- [WHAT THE TASK REQUIRES] How would you render this sentence from the film review below in Spanish: "Ignoring the usual horror film portents, they descend into the cave system and are promptly trapped by a rockfall."

- [TEXT]

Film

Horror in the Caves: The Descent

Director
Neil Marshall
Certificate
18
Running Time
100 mins

Thanks to advances in technology, the horror genre is rapidly running out of places where its victims cannot plausibly call for help. Neil Marshall has to jump through a few hoops of contrivance to get there, but after stranding half-a-dozen sexy lady adventurers underground in a claustrophobic cave system that nobody knows they’ve entered, and from which there is apparently no escape, he succeeds admirably in winding up the tension, dropping in a succession of bone-splintering shocks and jolts. Then he unleashes the Crawlers.

A year after poor, traumatised Sarah (Shauna Macdonald) lost her hubby and cute moppet in a vividly depicted car accident, her thinly-characterised extreme sports enthusiast girl pals decide to cheer her up with a caving expedition high in the Appalachian mountains. Alpha female Juno (Natalie Mendoza) is in charge. Students of the genre will quickly recognise that the function of the other four is to die horribly before the final showdown. Ignoring the usual horror film portents, they descend into the cave system and are promptly trapped by a rockfall. What’s more they’re in the wrong caves and have only a limited amount of power left in their torch batteries. Several injuries and much palm-moistening suspense later, Sarah spots what appears to be a human figure scuttling about in the distance. Trouble is, he’s more peckish than helpful.

- [SUPPLIED DATA]
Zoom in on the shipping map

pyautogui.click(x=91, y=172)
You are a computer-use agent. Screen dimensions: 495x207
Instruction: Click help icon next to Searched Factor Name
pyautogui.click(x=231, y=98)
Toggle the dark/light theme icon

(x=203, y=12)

* * *

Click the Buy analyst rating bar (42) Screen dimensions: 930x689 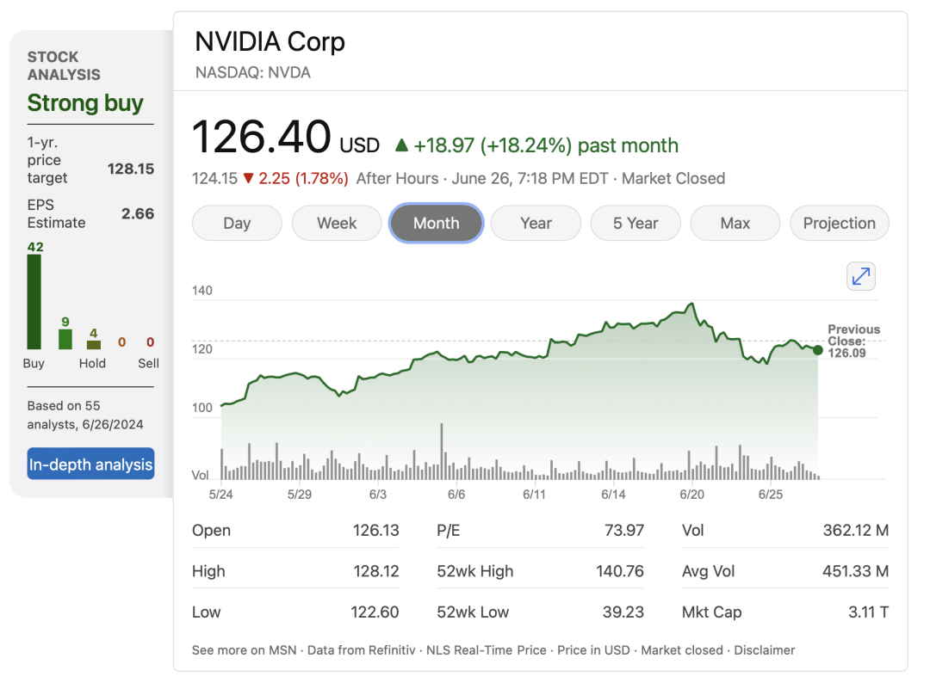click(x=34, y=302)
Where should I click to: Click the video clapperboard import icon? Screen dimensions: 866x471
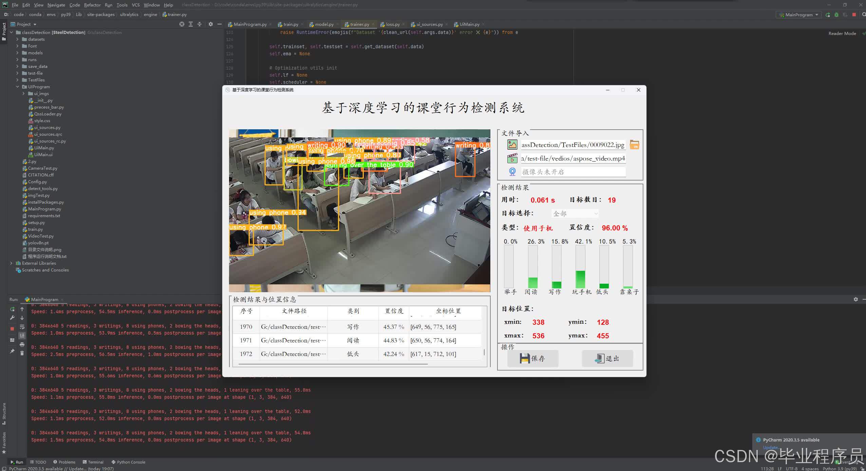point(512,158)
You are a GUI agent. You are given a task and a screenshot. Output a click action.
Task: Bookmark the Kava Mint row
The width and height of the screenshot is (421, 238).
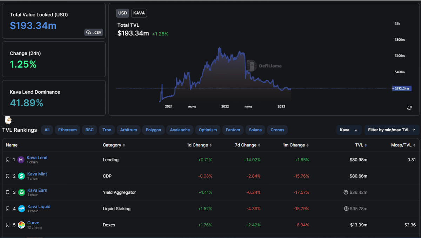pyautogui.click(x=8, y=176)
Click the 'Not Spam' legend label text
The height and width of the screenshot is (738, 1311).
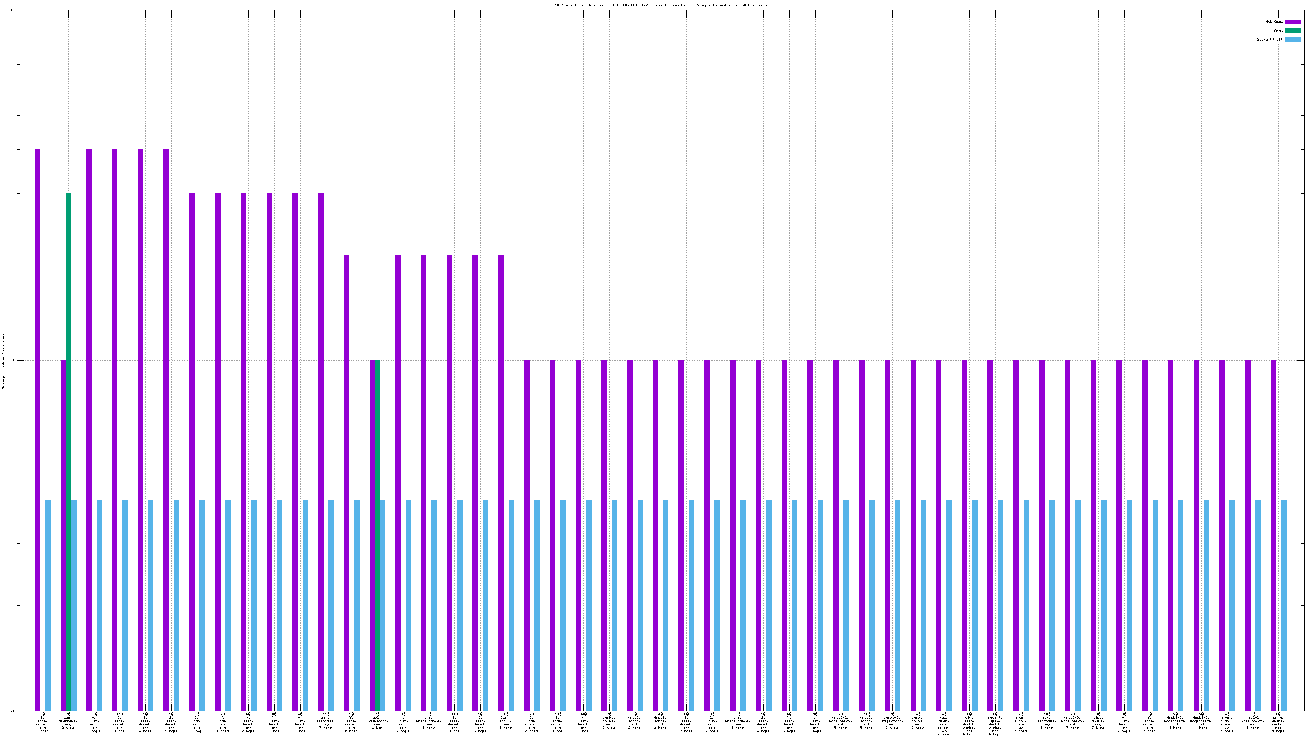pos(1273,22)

* * *

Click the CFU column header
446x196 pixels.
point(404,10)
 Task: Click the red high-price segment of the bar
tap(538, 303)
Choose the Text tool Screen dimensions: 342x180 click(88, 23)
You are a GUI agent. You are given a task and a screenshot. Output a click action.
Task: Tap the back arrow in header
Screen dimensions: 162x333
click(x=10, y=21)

- [TASK ANSWER] Haciendo caso omiso de los presagios habituales de las películas de terror, descienden al sistema de cuevas y enseguida quedan atrapadas por un desprendimiento de rocas.